2. 次のセクションのスクリプトをScript contentフィールドに貼り付けます。
3. ワークフローを保存します。

---

Ostorlabスクリプトの追加

Scriptステップに次のbashスクリプトを追加します。

#!/bin/bash
set -e

python3 -m pip install --upgrade pip
pip install ostorlab

ostorlab \
  --api-key="$API_KEY" \
  ci-scan run \
  --title="$Scan_Title" \
  --scan-profile="$SCAN_PROFILE" \
  android-apk "$BITRISE_APK_PATH"

追加オプション

以下は、`ostorlab ci-scan run` コマンドの全オプションのリストです。

ostorlab --api-key <API_KEY> ci-scan run --option <asset-type> <target>

• --api-key: Ostorlabが生成したAPIキー。

• --title: スキャンタイトル

• --scan-profile: スキャンの種類。
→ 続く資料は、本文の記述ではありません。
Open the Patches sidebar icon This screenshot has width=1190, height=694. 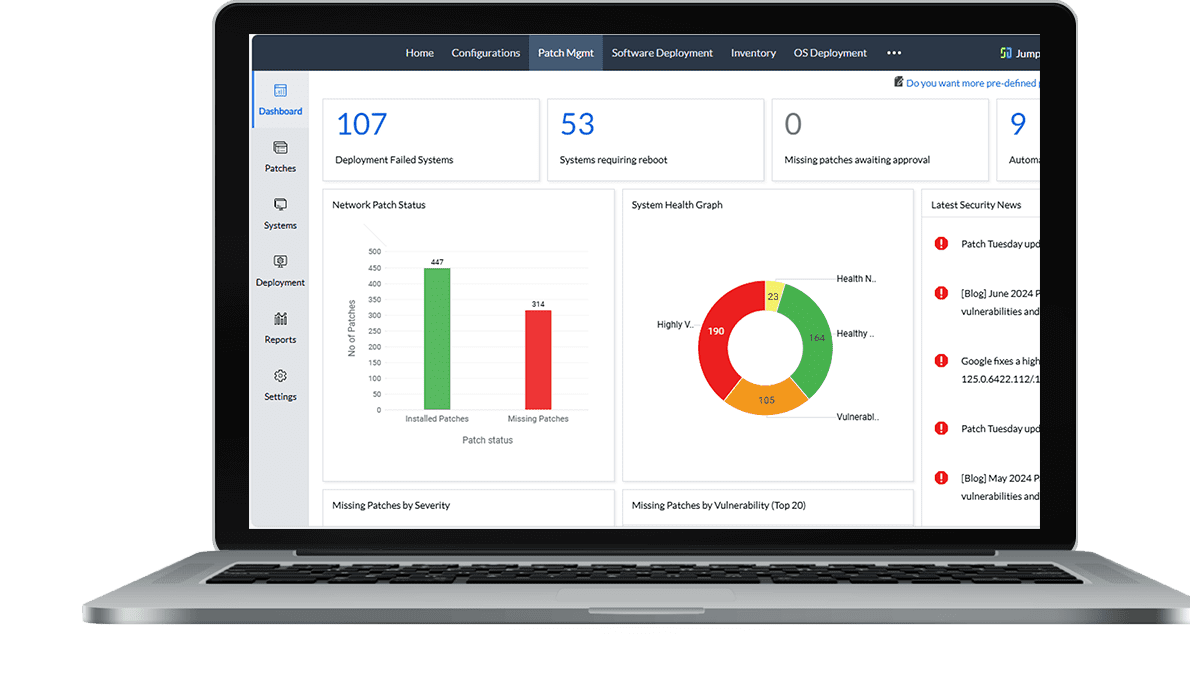coord(280,148)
可能なオプションは次のとおりです。

  1. `fast`: 静的解析のみを実行します。
  2. `full`: 静的、動的、およびバックエンド解析を実行します。

• テスト認証情報: 動的解析のフルスキャンにおける自動認証:

  • --test-credentials-login: ログインフィールドで使用するユーザー名。
  • --test-credentials-password: パスワードフィールドで使用するパスワード。
  • --test-credentials-role: オプションのロールフィールド。
  • カスタム/汎用テスト認証情報:
    • --test-credentials-name: フィールドのカスタム名。
    • --test-credentials-value: フィールドのカスタム値。

• 2FA認証情報:

  • SMS 2FA:
    • --sms-2fa-sender: SMS 2FAの詳細を見る
  • Email 2FA:
    • --email-2fa-sender-email-address, --email-2fa-email-address, --email-2fa-password: Email 2FAの詳細を見る
  • TOTP 2FA:
    • --totp-2fa-seed: TOTP 2FAの詳細を見る

• --sbom: sbomファイルへのパス。sbomファイルも、ステップ3で指定したようにマウントする必要があります。

• --ui-prompt-name: Ostorlab CLIに渡されるUIプロンプトの名前。

• --ui-prompt-action: Ostorlab CLIに渡されるUIプロンプトのアクション。UIプロンプトは、自然言語を使用してアプリの操作方法をスキャナーに指示できる強力な機能です。引数を複数回追加することで、複数のプロンプトを追加できます。例： ```shell --ui-prompt-name accept-terms --ui-prompt-action "Scroll down and tap the 'Accept Terms' checkbox." --ui-prompt-name submit --ui-prompt-action "Tap the 'Submit' button to complete the login process." ```

• --ui-prompt-id: Ostorlab CLIに渡される既存のUIプロンプトIDのリスト。これにより、以前に定義したUIプロンプトフローをそのIDによって再利用できます。引数を複数回追加することで、複数のプロンプトIDを追加できます。例： ```shell --ui-prompt-id 123 --ui-prompt-id 456 ```

• asset-type: スキャンする資産の種類。可能な値:

  • `android-aab`: Android `.AAB` パッケージファイルをスキャンします。
  • `android-apk`: Android `.APK` パッケージファイルをスキャンします。
  • `ios-ipa`: iOS `.IPA` パッケージファイルをスキャンします。

• target: ターゲットアプリケーションへのパス。アプリケーションは、ステップ3で指定したようにマウントする必要があります。